## Excerpt provided
=== Begin Enclosure ===

What to Do When You Receive a Cancer Diagnosis

Let's not sugar coat it, a cancer diagnosis is devastating and terrifying. It is completely normal to feel overwhelmed and fearful of your future.


After your diagnosis, you may be referred to a number of different specialists, such as a Surgeon, Medical Oncologist, Radiation Oncologist, Immunologist, or Hematologist.​ The information you will receive will be vast and sometimes difficult to comprehend, but there are a number of things you can do to help:

  • Find a partner - whether it be family member, friend, or neighbor, it helps to have someone to go to your appointments with you to help retain the information you'll be receiving.

  • Get as much information as possible from your doctor about your diagnosis.

  • Ask questions - Be prepared for every appt, in order to ask your healthcare team the most helpful questions in your short appt time. Be sure to bring a pen and notepad to write everything down or record the conversation with your phone.

  • Educate yourself - stick with government or hospital websites for accurate information. Otherwise information on the internet may be inaccurate and misleading

Every cancer diagnosis is unique. Cancer varies from person to person because it is measured by several different factors. It is important to ask your doctors for as much information as possible about your individual cancer in order to ensure you are receiving optimal care.


Unless you require urgent treatment take the time to become as educated as possible before agreeing to recommended treatment(s).


Some of the most important questions to ask your doctor are the following:

1. What is the clinical stage and pathological grade of my cancer?

2. Which treatment(s) will give me the best quality of life and greatest life expectancy?

3. What other tests can I have to see if the cancer has spread?

4. How long will it take to get the results of these tests?

5. Can I get a copy of the test results?

6. Can you explain the results of my complete blood count (CBC)?

7. Are there hormone receptor tests available for my type of cancer? (For example, breast cancer should always be tested for HER2 and hormone receptor status)

8. What is the outlook or prognosis for my cancer?

9. Would I be better off being treated in a more specialized center?

10. What would my life expectancy be if I didn't have any treatment?


Nobody should go through cancer alone. You deserve all of the help and support you can get throughout your treatments and beyond. Allow your friends and family to accompany you to your appointments, help you around the house or with errands, and be your shoulder to cry on.


Some people won't know what to say or do when you tell them about your diagnosis. If they ask you if there's anything they can do, take them up on it and assign them something like picking your kids up for school or helping you do groceries.


If you’re not comfortable opening up to anyone you know about your feelings, that’s where a support group or personal cancer coach can be a game changer. There are several online support groups now where you don't even have to show your face, share your real name, or even share your story. Just listening to the stories of others in a similar position as your own, can be extremely helpful.

=== End Enclosure ===

## Brief
Reproduce the passage of the cancer diagnosis guide from "7. Are there" to "for my cancer?", switching "prognosis" to "expected outcome".

## Data extracts
=== Begin Enclosure ===

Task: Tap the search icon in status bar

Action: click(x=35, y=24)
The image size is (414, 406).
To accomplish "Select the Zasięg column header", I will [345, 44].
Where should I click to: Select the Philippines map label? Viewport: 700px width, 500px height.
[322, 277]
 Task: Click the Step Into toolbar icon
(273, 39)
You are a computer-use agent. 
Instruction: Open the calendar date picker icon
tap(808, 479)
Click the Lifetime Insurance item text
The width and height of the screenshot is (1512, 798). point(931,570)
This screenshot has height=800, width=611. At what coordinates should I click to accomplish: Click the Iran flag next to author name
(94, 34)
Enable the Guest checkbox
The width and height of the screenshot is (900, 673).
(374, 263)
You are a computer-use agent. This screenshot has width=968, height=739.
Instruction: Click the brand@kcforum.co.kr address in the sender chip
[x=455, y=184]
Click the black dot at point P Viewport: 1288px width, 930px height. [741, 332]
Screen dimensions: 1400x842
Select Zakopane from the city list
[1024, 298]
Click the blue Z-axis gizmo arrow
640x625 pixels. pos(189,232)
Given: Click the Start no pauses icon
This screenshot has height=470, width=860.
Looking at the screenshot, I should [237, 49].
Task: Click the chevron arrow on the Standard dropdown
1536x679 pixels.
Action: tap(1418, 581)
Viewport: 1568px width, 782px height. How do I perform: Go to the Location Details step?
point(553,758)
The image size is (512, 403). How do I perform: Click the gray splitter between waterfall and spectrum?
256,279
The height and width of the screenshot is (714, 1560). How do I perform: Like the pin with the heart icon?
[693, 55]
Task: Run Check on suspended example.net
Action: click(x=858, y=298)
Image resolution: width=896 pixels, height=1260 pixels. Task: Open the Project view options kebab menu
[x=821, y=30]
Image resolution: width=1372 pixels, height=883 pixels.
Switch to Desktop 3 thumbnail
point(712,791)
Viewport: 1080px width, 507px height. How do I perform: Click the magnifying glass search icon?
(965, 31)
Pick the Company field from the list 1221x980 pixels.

=== End Enclosure ===

## Exercise output
7. Are there hormone receptor tests available for my type of cancer? (For example, breast cancer should always be tested for HER2 and hormone receptor status)

8. What is the outlook or expected outcome for my cancer?